# svn src problem



## YuryG (Aug 31, 2020)

Trying to upgrade source via svn I get this error, what could be the cause of it?


```
# svnlite up
Updating '.':
svn: E170013: Unable to connect to a repository at URL 'https://svn.freebsd.org/base/stable/12'
svn: E670008: Name does not resolve
```


----------



## ekvz (Aug 31, 2020)

I am not sure if it is related but on one of my machines i am also having trouble resolving *.freebsd.org domains. The only possible explanation i could think of is the IP of the resolver it is using somehow falling into a blocked range. Either that or the unbound daemon running on said resolver being broken which i doubt. While it being blocked would be annoying since the IP in question is perfectly innocent it also wouldn't surprise me all that much as it belongs to the cloud infrastructure of a rather huge and cheap provider and it wouldn't be the first time their ranges ended up on various blacklists in one form or another. Actually the last time i checked (admittedly quite some time ago) the ipv6 /64 allocated to the VPS in question was banned from editing wikipedia as part of a range belonging to said provider.

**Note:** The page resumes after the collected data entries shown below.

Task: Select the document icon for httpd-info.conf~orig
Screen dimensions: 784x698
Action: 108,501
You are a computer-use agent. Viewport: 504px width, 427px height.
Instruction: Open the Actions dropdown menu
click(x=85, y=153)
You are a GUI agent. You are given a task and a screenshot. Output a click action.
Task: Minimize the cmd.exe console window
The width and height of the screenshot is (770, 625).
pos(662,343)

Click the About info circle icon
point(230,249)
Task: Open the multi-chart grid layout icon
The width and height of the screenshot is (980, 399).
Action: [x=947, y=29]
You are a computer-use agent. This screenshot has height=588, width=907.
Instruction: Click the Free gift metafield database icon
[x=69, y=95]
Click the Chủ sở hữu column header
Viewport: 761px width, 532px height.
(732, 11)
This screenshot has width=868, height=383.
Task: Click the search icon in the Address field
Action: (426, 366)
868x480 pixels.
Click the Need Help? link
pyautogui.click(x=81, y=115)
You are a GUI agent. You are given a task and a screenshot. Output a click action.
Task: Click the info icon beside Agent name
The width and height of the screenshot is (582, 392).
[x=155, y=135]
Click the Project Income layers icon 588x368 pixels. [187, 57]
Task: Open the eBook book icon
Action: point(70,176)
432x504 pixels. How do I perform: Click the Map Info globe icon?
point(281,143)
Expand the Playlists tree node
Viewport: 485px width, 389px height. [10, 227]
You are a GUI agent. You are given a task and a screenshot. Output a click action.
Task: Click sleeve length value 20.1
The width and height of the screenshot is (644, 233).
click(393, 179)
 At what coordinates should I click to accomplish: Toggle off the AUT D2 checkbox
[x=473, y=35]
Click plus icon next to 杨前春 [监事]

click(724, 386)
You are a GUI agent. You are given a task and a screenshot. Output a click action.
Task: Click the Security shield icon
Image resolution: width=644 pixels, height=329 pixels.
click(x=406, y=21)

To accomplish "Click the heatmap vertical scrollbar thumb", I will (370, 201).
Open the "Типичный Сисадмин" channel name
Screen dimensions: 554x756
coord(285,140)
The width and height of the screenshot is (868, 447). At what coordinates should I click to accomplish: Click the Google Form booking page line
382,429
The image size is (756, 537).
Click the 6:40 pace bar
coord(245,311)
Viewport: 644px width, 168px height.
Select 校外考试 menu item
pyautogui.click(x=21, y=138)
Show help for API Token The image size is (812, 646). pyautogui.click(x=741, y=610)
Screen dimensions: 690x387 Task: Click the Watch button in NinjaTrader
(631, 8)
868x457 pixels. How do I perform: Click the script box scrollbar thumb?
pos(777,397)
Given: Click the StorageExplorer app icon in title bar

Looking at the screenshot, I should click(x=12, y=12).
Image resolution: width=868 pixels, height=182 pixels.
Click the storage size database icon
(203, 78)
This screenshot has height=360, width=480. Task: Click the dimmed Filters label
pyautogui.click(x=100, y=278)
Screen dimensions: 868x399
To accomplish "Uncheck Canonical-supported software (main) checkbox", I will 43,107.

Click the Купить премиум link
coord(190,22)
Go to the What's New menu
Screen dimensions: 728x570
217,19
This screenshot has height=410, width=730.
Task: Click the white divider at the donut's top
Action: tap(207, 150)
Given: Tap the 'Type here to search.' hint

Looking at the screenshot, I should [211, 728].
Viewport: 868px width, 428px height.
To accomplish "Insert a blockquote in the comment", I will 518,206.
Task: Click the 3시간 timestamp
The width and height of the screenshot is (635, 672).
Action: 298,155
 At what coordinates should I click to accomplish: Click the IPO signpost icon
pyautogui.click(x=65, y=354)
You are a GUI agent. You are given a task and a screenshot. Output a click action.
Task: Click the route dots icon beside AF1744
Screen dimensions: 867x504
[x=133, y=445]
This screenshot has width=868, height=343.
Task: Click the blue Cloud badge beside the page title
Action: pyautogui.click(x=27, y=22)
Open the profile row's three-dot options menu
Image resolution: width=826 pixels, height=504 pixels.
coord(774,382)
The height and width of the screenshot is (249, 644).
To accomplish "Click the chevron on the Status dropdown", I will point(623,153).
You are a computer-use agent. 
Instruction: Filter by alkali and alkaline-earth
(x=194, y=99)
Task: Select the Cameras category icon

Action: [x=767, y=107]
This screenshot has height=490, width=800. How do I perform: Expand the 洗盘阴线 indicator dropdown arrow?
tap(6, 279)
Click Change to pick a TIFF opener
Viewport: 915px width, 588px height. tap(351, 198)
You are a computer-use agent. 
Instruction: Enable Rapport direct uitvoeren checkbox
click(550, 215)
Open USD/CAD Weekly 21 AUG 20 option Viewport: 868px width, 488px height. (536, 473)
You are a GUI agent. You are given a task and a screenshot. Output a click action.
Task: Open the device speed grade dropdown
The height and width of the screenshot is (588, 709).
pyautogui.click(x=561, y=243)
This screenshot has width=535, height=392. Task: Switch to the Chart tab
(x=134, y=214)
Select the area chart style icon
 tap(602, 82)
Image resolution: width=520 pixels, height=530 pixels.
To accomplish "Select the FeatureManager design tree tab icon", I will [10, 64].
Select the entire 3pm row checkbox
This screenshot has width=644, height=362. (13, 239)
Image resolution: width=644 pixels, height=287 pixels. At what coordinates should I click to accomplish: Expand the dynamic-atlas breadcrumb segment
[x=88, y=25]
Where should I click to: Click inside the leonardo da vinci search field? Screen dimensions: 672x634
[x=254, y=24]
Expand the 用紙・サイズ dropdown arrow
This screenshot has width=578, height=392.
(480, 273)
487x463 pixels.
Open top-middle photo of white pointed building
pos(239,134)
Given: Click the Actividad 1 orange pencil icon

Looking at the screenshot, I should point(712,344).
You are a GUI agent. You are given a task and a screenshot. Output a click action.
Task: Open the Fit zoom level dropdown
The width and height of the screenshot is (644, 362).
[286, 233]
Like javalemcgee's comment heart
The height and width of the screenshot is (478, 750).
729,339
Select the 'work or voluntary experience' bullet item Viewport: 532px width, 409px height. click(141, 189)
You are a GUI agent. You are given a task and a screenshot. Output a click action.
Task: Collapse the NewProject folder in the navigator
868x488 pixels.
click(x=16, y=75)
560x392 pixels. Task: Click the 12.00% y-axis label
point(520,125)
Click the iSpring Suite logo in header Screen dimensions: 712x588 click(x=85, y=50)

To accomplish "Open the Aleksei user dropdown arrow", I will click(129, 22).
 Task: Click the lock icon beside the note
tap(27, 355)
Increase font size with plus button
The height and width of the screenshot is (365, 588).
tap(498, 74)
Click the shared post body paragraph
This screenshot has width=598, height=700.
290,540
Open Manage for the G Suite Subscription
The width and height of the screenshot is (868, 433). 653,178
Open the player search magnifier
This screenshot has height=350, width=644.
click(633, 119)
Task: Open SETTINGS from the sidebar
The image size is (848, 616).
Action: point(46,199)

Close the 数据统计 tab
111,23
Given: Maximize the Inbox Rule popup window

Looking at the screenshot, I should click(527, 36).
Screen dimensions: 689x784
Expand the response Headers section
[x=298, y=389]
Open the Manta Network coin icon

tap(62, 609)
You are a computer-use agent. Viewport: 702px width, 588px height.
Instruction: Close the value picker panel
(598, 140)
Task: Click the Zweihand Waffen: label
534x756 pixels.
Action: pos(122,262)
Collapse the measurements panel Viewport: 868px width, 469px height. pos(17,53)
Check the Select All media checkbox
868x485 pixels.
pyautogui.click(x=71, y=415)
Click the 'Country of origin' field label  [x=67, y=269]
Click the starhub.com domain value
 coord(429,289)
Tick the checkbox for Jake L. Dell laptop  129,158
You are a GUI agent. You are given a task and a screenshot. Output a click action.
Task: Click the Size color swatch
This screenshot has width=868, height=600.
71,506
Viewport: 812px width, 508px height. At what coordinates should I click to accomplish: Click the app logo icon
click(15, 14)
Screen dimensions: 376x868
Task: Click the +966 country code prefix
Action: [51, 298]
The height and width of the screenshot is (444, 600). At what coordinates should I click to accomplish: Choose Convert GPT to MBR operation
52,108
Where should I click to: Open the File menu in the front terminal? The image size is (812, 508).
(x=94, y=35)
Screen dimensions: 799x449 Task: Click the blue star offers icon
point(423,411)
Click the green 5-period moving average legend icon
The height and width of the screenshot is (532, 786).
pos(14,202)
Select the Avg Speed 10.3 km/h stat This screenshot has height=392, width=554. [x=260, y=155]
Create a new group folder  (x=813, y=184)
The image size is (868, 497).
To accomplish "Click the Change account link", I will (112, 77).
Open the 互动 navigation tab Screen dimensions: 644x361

As for a fix: I didn't figure one out yet. I've just fetched the IPs using another resolver and added them to /etc/hosts. If the problem persists i will probably just move my resolver elsewhere (or at least to a different IP). This seems to be the most easy/pragmatic solution to me.


----------



## a6h (Aug 31, 2020)

Sometime bad mirror. Wait! it's going to sort out. in the mean time check/get info about DNS/DNSSEC with drill(1)
`drill svn.freebsd.org`


----------



## Mjölnir (Aug 31, 2020)

Are you dialing up?  You can stabilize your DNS resolver by `service nscd enable` & `service nscd start`.  Then you have a per-user DNS cache.  If you frequently switch between dial-up & WLAN (WiFi) connection, I would not recommend running a caching resolver like local-unbound(8), to not confuse the automagic by resolvconf(8).  But you can add commands to feed your internet provider's nameservers to your local caching nameserver into ppp(8)'s & dhclient(8)'s _linkup_ scripts.  EDIT I have this issue, too.  Usually the command succeeds after a minute or two.


----------



## YuryG (Aug 31, 2020)

No, WLAN in office (via router). No dial-up.


----------



## YuryG (Aug 31, 2020)

ekvz said:


> I am not sure if it is related but on one of my machines i am also having trouble resolving *.freebsd.org domains. The only possible explanation i could think of is the IP of the resolver it is using somehow falling into a blocked range. Either that or the unbound daemon running on said resolver being broken which i doubt. While it being blocked would be annoying since the IP in question is perfectly innocent it also wouldn't surprise me all that much as it belongs to the cloud infrastructure of a rather huge and cheap provider and it wouldn't be the first time their ranges ended up on various blacklists in one form or another. Actually the last time i checked (admittedly quite some time ago) the ipv6 /64 allocated to the VPS in question was banned from editing wikipedia as part of a range belonging to said provider.
> 
> As for a fix: I didn't figure one out yet. I've just fetched the IPs using another resolver and added them to /etc/hosts. If the problem persists i will probably just move my resolver elsewhere (or at least to a different IP). This seems to be the most easy/pragmatic solution to me.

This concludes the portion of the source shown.